> Exercise description: Please write out, word for word, the part of the Kiowa Warrior upgrade text below that runs from "The U.S. Army" to "in real time.".

> Selected text:
[Start of Attachment]

The U.S. Army is beginning mission equipment upgrade modifications to its fleet of Bell OH-58 Kiowa Warrior scout aircraft to build a new, high-tech “F” model helicopter. The OH-58 is configured with Level 2 Manned-Unmanned teaming, or L2MUM – which means that the pilots in the cockpit can view feeds from nearby unmanned aircraft systems in real time.
The new models will be designed with improved avionics, better sensors and stepped-up overall performance capability, service officials said. The first “F” model flight is slated for next year, said Lt. Col. Scott Rauer, product manager, Kiowa Warrior. Overall, the Army plans to acquire 368 “F” model OH-58s, an aircraft which comes to life through a series of technical upgrades and changes to the current “D” model Kiowa.
Today, 94 Kiowa Warrior scout helicopters have been busily performing a range of crucial missions in Iraq and Afghanistan to include light attack missions, general reconnaissance, improvised explosive device detection and convoy escort missions, Rauer said. “It’s the highest demand rotary-wing aircraft in Army aviation. It flies more than 90 hours a month; about seven times the normal usage rate,” he added. The “F” model Kiowa upgrade, which will ensure the aircraft’s service life through 2025, includes a host of technical upgrades being performed by an Army government design house at Redstone Arsenal, Ala., and a handful of its industry partners to include Bell Helicopter, Honeywell and Rolls Royce.
The thrust of the improvements centre around a Cockpit and Sensor Upgrade Program, or CASUP, which improves the sensors and moves them to the nose of the aircraft, Rauer explained. The new sensor, called the AAS-53 Common Sensor Payload, includes cutting-edge sensing technologies such as an advanced infrared camera, a colour Electro-Optical camera and an image intensifier similar to what is used by Night Vision goggles. The sensors are engineered to work together with laser designators and image trackers to pinpoint targets on the battlefield.

[End of Attachment]

> Information shown:
[Start of Attachment]

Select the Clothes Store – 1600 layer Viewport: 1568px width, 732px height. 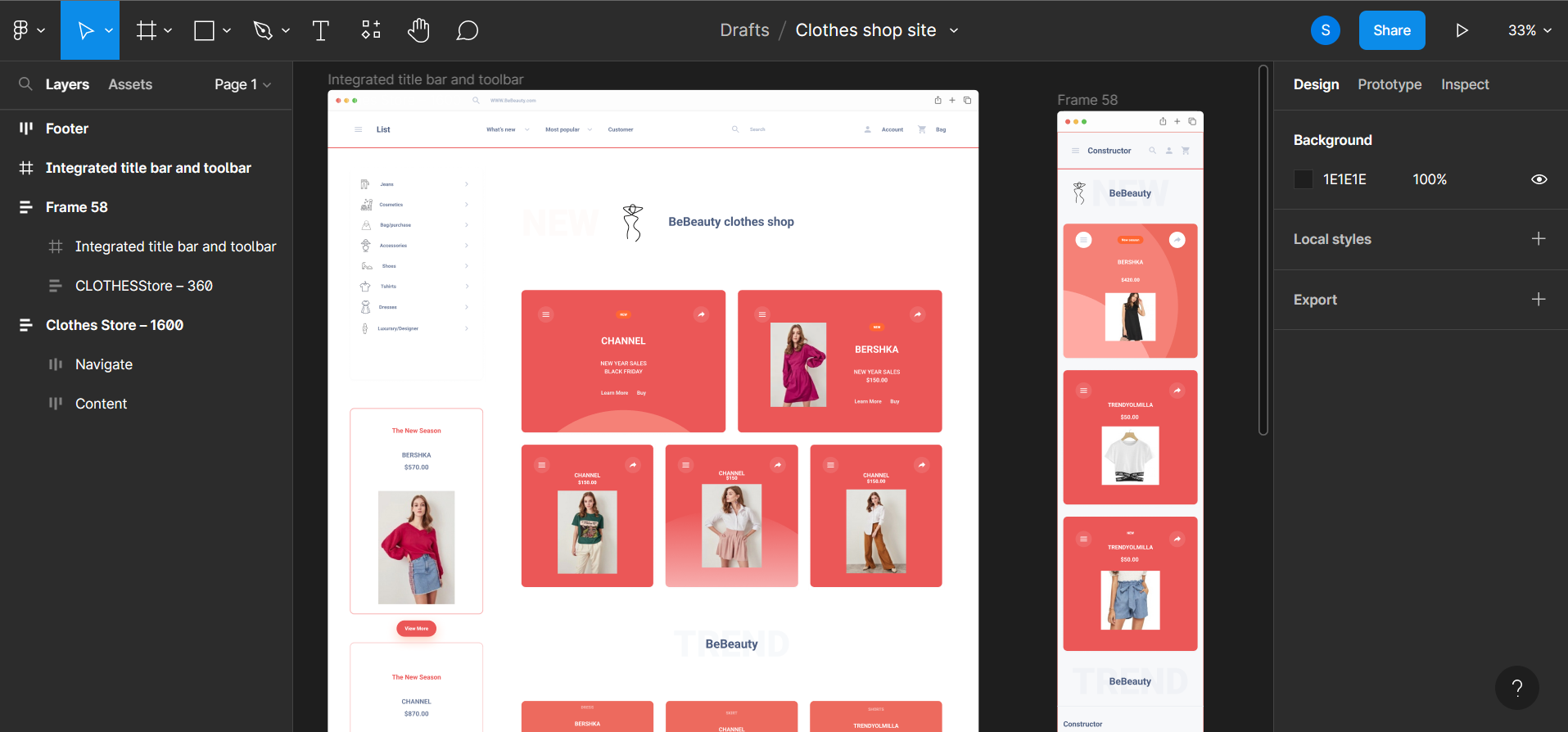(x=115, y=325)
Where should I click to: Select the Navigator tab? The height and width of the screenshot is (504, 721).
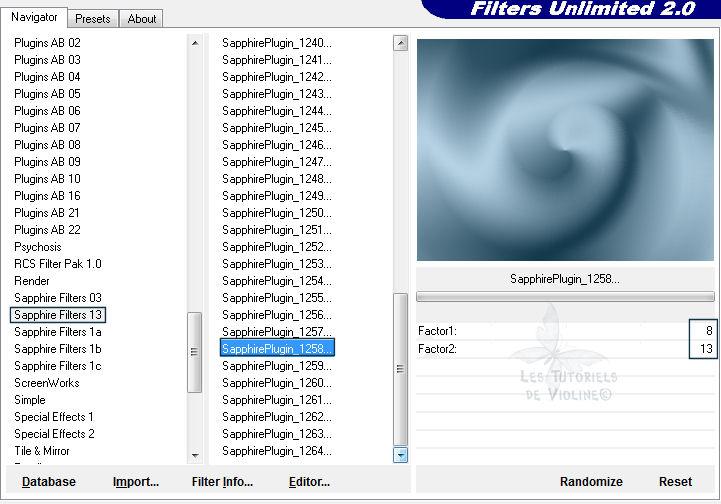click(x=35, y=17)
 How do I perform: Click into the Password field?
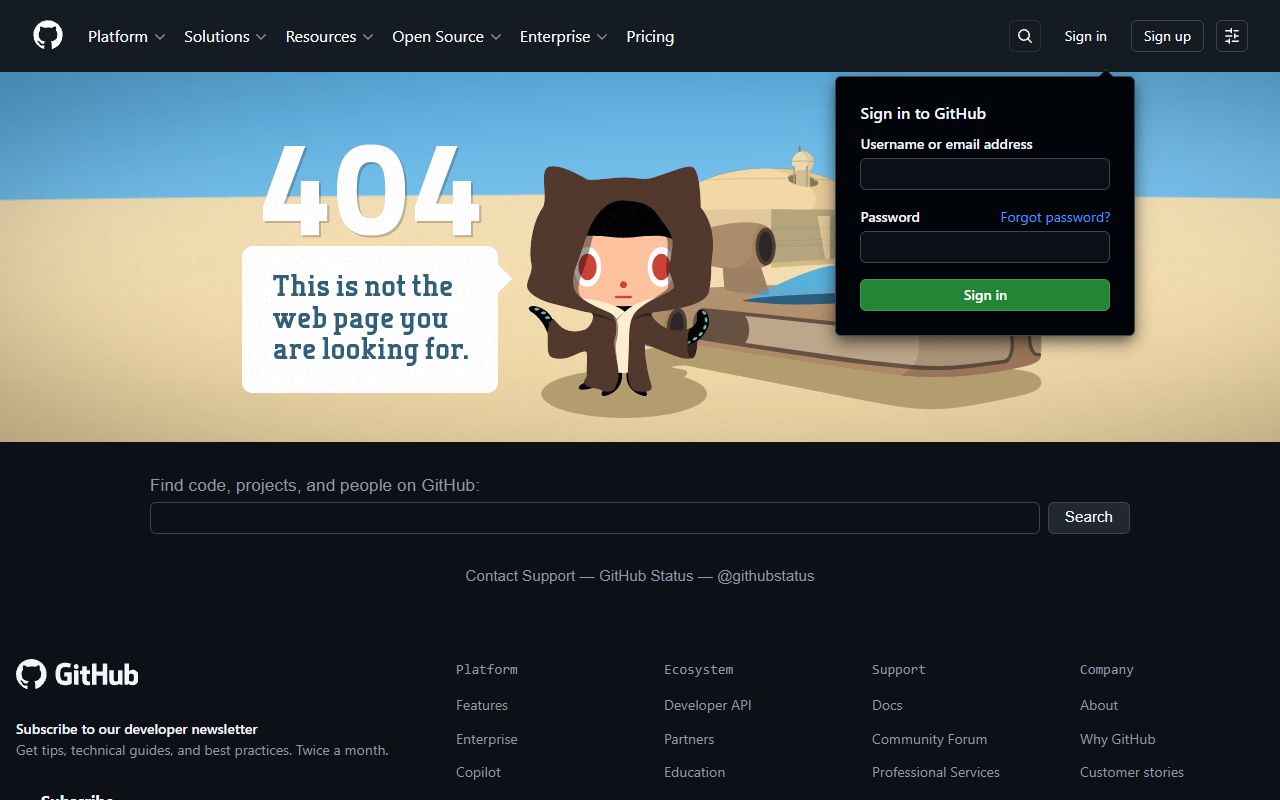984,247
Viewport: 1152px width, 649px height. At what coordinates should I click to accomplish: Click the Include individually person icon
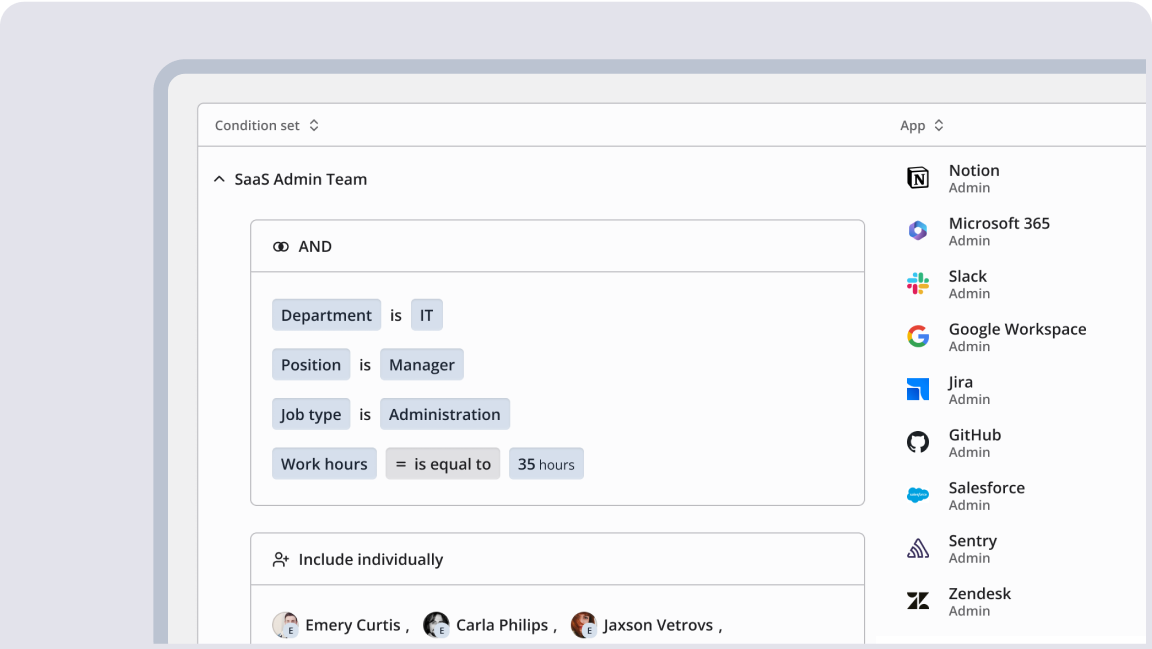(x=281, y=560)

[End of Attachment]
[Start of Attachment]

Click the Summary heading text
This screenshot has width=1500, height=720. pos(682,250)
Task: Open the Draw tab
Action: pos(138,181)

[End of Attachment]

> Your solution:
The U.S. Army is beginning mission equipment upgrade modifications to its fleet of Bell OH-58 Kiowa Warrior scout aircraft to build a new, high-tech “F” model helicopter. The OH-58 is configured with Level 2 Manned-Unmanned teaming, or L2MUM – which means that the pilots in the cockpit can view feeds from nearby unmanned aircraft systems in real time.